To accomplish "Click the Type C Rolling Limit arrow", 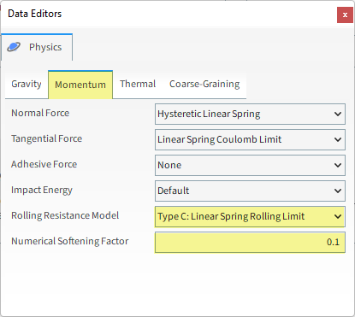I will [x=338, y=217].
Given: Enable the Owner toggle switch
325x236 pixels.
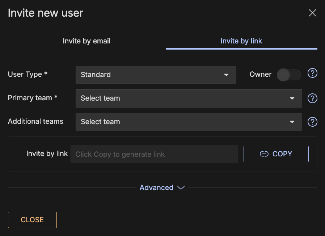Looking at the screenshot, I should 289,75.
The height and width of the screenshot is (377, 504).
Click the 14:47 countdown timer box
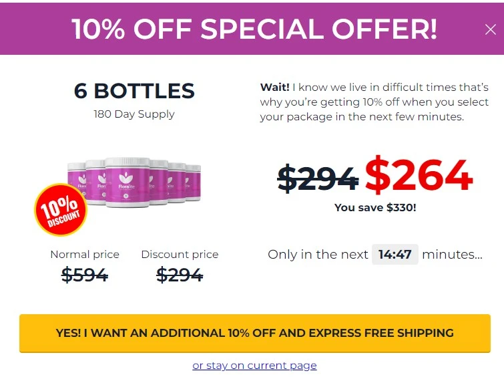[x=395, y=254]
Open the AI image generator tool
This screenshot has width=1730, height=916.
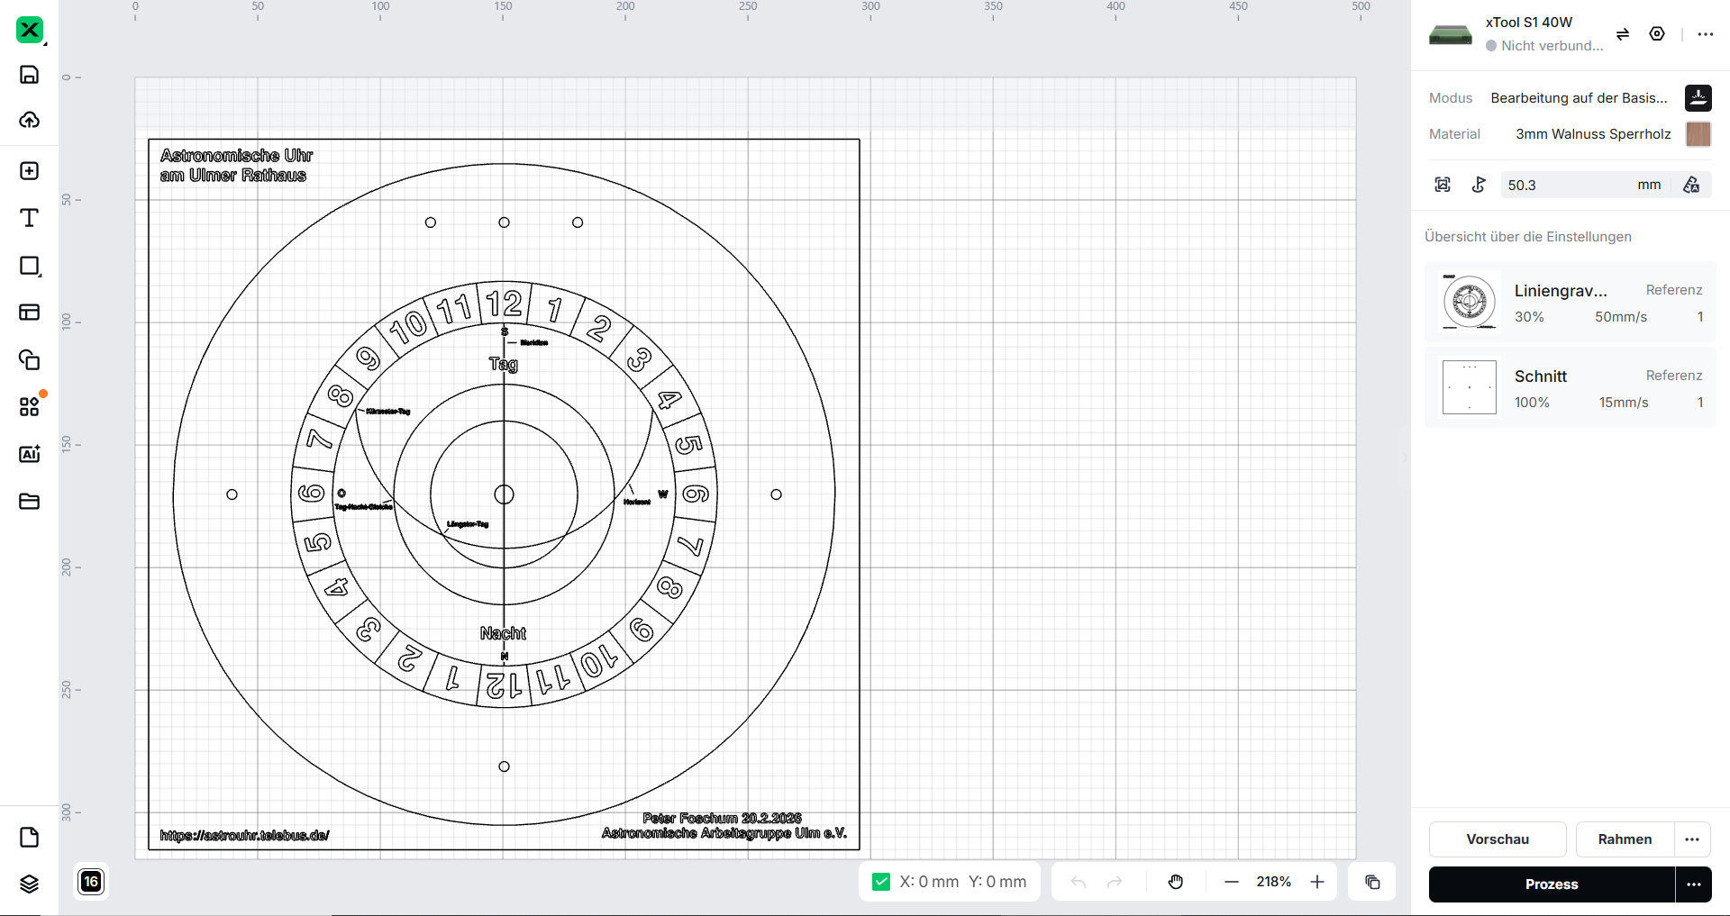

────────

▶ [Directions for this task]:
For the word "height", count the lines of the data that contain it and report only the total.

▶ [Response below]:
2